Additionally, consider using text classification algorithms to categorize emails before extraction. This can help apply different parsing strategies based on email type. For unstructured emails, you might want to explore more advanced NLP techniques like semantic similarity or contextual embeddings to improve accuracy.

Don’t forget to implement a robust error handling and logging system. This will help you identify patterns in problematic emails and iteratively refine your extraction process over time. It’s an ongoing process, but with persistence, you can significantly improve your results.

have u tried using OpenAI’s GPT API? it’s pretty good at understanding context and extracting info. you could feed it ur emails and ask for specific details. might cost a bit, but could save u tons of time. just an idea!

I’ve tackled a similar challenge in my work, and I found that a combination of approaches worked best. Regex can be useful for structured emails, but for unstructured ones, I’d recommend looking into Natural Language Processing (NLP) techniques beyond just Spacy.

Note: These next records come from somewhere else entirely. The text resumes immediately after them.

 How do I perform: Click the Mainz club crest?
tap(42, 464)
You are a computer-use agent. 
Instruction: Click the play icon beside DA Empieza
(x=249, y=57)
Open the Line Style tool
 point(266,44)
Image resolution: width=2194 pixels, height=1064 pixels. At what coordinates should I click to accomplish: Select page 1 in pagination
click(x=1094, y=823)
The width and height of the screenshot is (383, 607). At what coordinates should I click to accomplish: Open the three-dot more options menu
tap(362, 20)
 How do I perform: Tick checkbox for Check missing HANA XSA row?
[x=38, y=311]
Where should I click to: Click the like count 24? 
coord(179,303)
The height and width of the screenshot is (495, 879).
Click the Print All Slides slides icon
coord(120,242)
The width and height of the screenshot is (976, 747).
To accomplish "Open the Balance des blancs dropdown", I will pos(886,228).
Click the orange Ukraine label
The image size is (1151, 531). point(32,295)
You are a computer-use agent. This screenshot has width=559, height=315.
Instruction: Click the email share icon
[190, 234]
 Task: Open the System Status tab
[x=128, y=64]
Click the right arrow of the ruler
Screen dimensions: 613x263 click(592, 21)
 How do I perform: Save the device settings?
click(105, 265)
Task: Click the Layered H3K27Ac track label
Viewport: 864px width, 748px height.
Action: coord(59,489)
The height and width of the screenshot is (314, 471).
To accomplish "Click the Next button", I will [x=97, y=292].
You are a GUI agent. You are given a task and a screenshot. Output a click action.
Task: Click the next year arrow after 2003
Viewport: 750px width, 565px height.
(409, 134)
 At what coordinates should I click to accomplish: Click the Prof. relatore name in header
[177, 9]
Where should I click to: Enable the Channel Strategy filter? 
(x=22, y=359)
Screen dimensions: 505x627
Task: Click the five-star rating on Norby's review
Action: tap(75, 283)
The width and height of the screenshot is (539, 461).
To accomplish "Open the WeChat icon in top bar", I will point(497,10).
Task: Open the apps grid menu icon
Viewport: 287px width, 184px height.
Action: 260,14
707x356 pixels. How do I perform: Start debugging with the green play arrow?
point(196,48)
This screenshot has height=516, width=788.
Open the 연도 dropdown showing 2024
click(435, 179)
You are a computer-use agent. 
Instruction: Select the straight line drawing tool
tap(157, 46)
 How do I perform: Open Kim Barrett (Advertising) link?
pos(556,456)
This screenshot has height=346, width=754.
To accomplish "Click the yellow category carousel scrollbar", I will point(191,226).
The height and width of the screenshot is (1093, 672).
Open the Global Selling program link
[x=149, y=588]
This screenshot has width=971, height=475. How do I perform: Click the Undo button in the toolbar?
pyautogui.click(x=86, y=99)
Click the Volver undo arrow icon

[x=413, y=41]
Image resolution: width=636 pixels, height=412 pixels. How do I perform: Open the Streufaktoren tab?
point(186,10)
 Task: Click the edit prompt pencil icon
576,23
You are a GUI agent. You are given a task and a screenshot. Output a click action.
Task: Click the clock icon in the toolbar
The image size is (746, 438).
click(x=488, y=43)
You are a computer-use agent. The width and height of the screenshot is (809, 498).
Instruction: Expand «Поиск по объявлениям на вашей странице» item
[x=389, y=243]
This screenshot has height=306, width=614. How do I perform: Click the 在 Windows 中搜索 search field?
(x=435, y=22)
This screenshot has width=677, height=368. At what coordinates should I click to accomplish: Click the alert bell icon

One effective method I’ve used is to implement a Named Entity Recognition (NER) model specifically trained on your domain. This can help identify entities like product names, quantities, and prices more accurately. Additionally, you might want to consider using a pre-trained language model like BERT or GPT and fine-tuning it on your specific email dataset.

Another approach that yielded good results for me was using a rule-based system in conjunction with machine learning. You can define a set of rules for common patterns in your emails and fall back to ML predictions when those rules don’t apply.

Lastly, don’t underestimate the power of data cleaning and preprocessing. Spending time on normalizing your email content before extraction can significantly improve your results. It’s a bit of extra work upfront, but it pays off in the long run.